- Work required -
Write out, word for word, the part of the Heavy Destroyers thread between "From a statistical" and "(Nov 28, 2007)", inclusive.

- Document -
# Heavy Destroyers, to use or not to use



## dizzington esq (Apr 24, 2008)

Good afternoon gentlemen and ladies. I would like to encourage some debate on the effectiveness of hvy versus std destroyers. My personal view is that hvy dest's are not as efficient as the std destroyer. With the points cost difference per unit, 15, the extra points could be spent on anything else to increase po totals.

Assuming a squad of 3 hvy dest's - 195 pts compared to 3 std dest's - 150 pts. What are we really getting for the extra 45 pts ? The hvy gauss cannon s9 ap2 weapon is still h1. Compared to the gauss cannon s6 ap4 h3. The rate of fire of the gauss cannon is 3 x the hvy version. Albeit the strength and ap variance, both weapons have the same chance to hit 2/3 of the time. I would prefer a barrage of shots compared to a 1/3 with the hvy gauss cannon.

From a statistical point of view, with the above unit sizes in mind, the hvy gauss cannon will hit 2/3 of the time with 2 hits on ave. The gauss cannon will also hit 2/3 with 6 hits on ave. Assuming marine targets with t4 we still both wound on 2+. The only advantage the hvy gauss may have is damage to vehicles with s9, but both cannons still glance on 6+ on ap roll any way ! I would prefer the multiple shot option as most decent armour still ranges from 12+ which still requires the hvy to roll a 4+ at least, remembering 2 hits and now a 1/2 chance of the 4+ req.

Any hows have a think and let me know. If you can make me see the error of my folly or I have converted you over to the dark side of the force so much the better.

Dizzington esq :biggrin:


----------



## Katie Drake (Nov 28, 2007)

I'm no Necron player, but from what I understand the main reason for taking Heavy Destroyers isn't to take out tanks but to deal with those few targets that the rest of the army struggles so much with - Monstrous Creatures with good armor saves and high Toughness like Wraithlords and Carnifexes and troops with good armor like Terminators. Many a Necron player has found themselves on the receiving end of a unit of Terminators _Deep Striking_ close in and causing havoc.


----------



## pyroanarchist (Feb 29, 2008)

Text and element pointing records
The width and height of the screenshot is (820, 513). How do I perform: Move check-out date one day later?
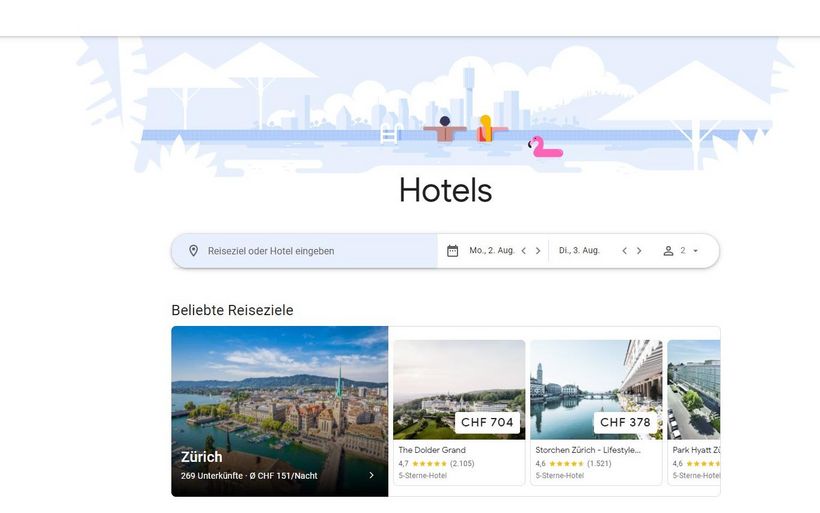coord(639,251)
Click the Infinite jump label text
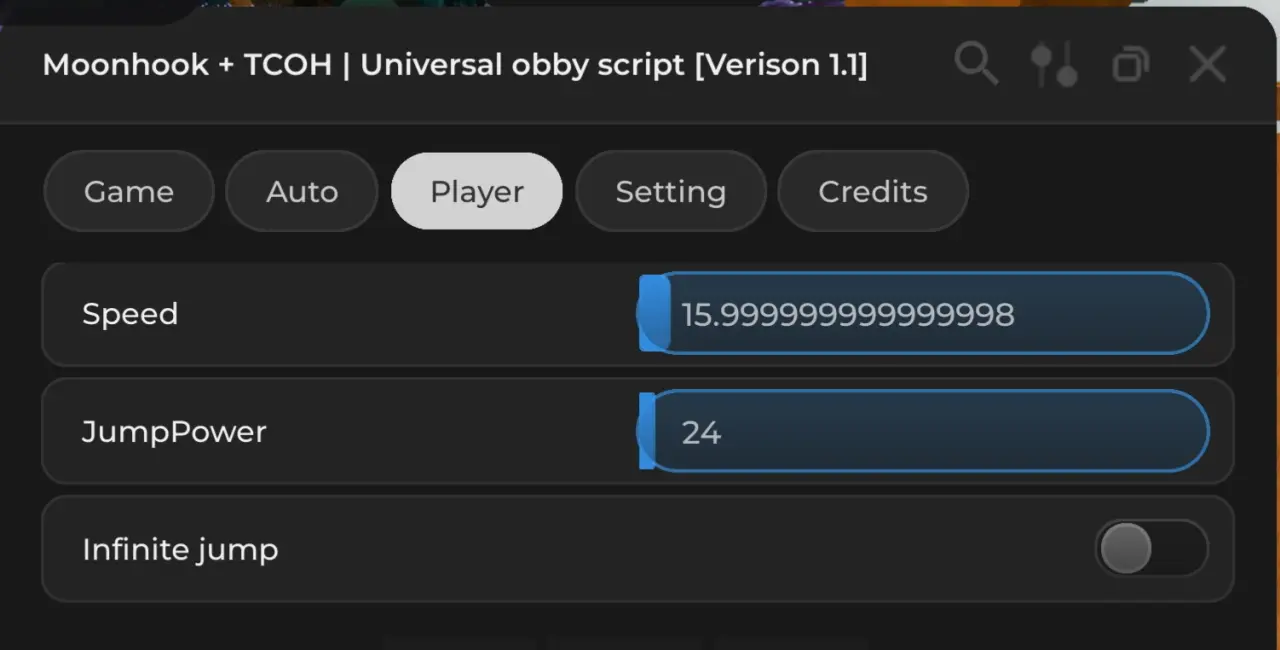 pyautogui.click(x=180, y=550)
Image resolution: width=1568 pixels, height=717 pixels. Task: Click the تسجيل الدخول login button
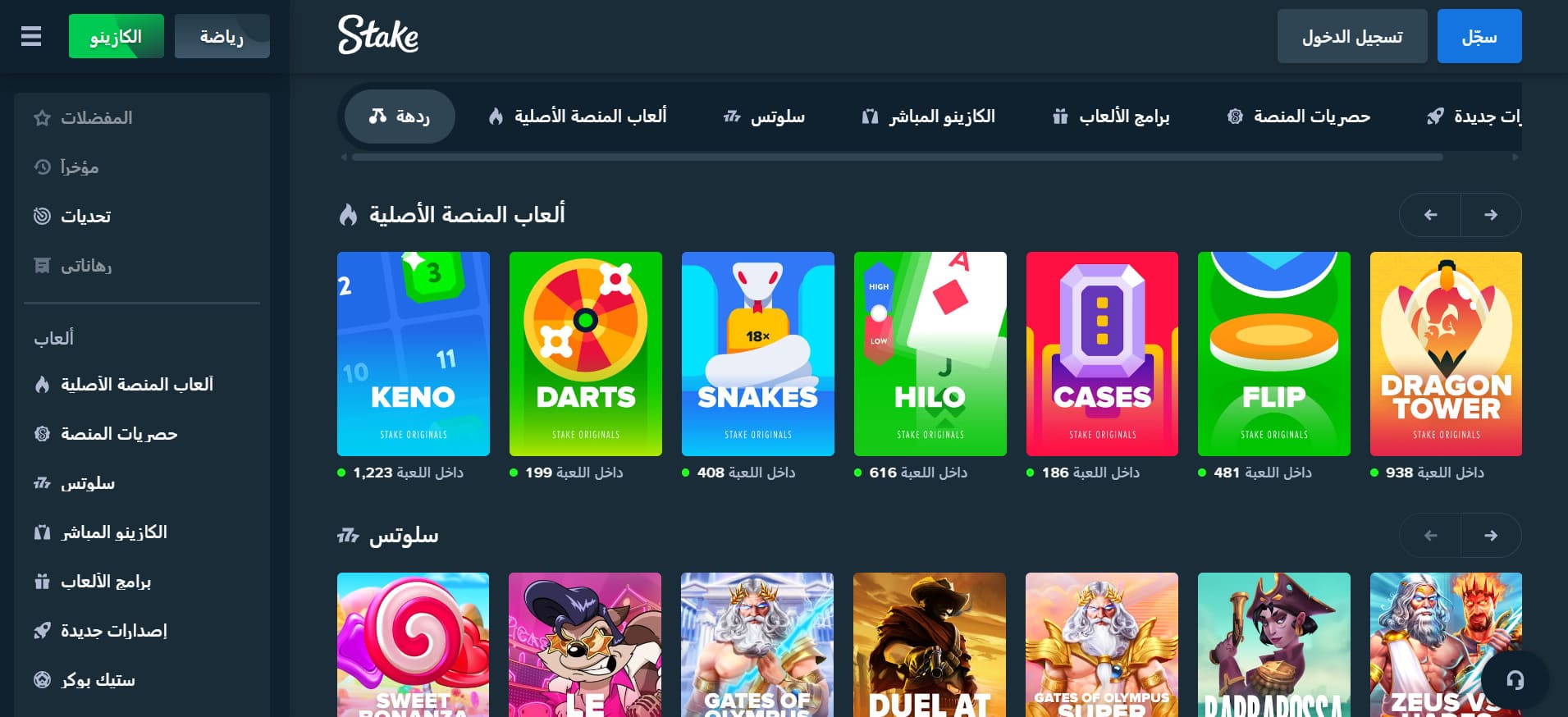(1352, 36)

- Result of this exercise -
From a statistical point of view, with the above unit sizes in mind, the hvy gauss cannon will hit 2/3 of the time with 2 hits on ave. The gauss cannon will also hit 2/3 with 6 hits on ave. Assuming marine targets with t4 we still both wound on 2+. The only advantage the hvy gauss may have is damage to vehicles with s9, but both cannons still glance on 6+ on ap roll any way ! I would prefer the multiple shot option as most decent armour still ranges from 12+ which still requires the hvy to roll a 4+ at least, remembering 2 hits and now a 1/2 chance of the 4+ req.

Any hows have a think and let me know. If you can make me see the error of my folly or I have converted you over to the dark side of the force so much the better.

Dizzington esq :biggrin:


----------



## Katie Drake (Nov 28, 2007)